Aggravée par la faiblesse numérique des Mongols et par la multiplication trop rapide des membres de la Horde d’Or des Gengiskhānides, qui réclament tous un apanage, la dissociation de l’Empire aboutit à l’élimination de ces derniers du pouvoir. Dès 1335, à la mort d’Abū Sa‘īd Tīmūr, celle-ci est effective en Iran, où seule la cruelle autorité du Turc Tīmūr Lang* (Tamerlan) parviendra à s’imposer dans les dernières années du xive s. Favorisée par des catastrophes naturelles, la révolte nationale chinoise se diffuse entre 1351 et 1368 de Canton à Pékin, et la dynastie des Ming se substitue alors à celle des Yuan. Plus heureux, les successeurs de Djaghataï, empereur de 1227 à 1242, conservent un pouvoir nominal même après la libération définitive de la Transoxiane des Mongols (1363-1365) par les Turcs islamisés de Tīmūr Lang, qui se veut le légitime continuateur de l’œuvre de Gengis khān.
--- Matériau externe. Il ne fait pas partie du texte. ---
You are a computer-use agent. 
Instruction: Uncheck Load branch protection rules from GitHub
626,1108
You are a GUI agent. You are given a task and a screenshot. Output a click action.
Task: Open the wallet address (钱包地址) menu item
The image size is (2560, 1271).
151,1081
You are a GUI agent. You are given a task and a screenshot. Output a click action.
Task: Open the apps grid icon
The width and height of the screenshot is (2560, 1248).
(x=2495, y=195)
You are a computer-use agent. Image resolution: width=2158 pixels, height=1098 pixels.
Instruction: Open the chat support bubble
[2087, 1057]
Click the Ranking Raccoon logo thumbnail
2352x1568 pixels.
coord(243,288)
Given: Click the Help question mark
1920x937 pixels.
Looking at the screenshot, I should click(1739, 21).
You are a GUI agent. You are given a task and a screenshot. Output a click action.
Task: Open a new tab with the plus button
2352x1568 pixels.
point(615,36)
La Horde d’Or est affaiblie par la défaite que lui inflige le prince de Moscou Dimitri Donskoï à Koulikovo en 1380 ; mais, réunifiée presque aussitôt par le chef de la Horde Blanche, Tugtamich († 1406), le khānat de Qiptchaq restaure son joug sur la Russie en 1382 et survit pendant près d’un siècle aux autres États mongols malgré la défaite grave infligée sur le Terek à son souverain par Tīmūr Lang en 1395. Cependant, la Horde d’Or, qui perd le contrôle de la Moscovie en 1480, est détruite définitivement en 1502 par les Moscovites et les Tatars de Crimée, qui se sont détachés d’elle vers 1430 pour constituer un khānat rival, gouverné par Haci Giray (Ḥādjdjī Girāy, † 1466). En même temps naissaient du démembrement de la Horde d’Or les khānats de Kazan, d’Astrakhan et de Sibérie.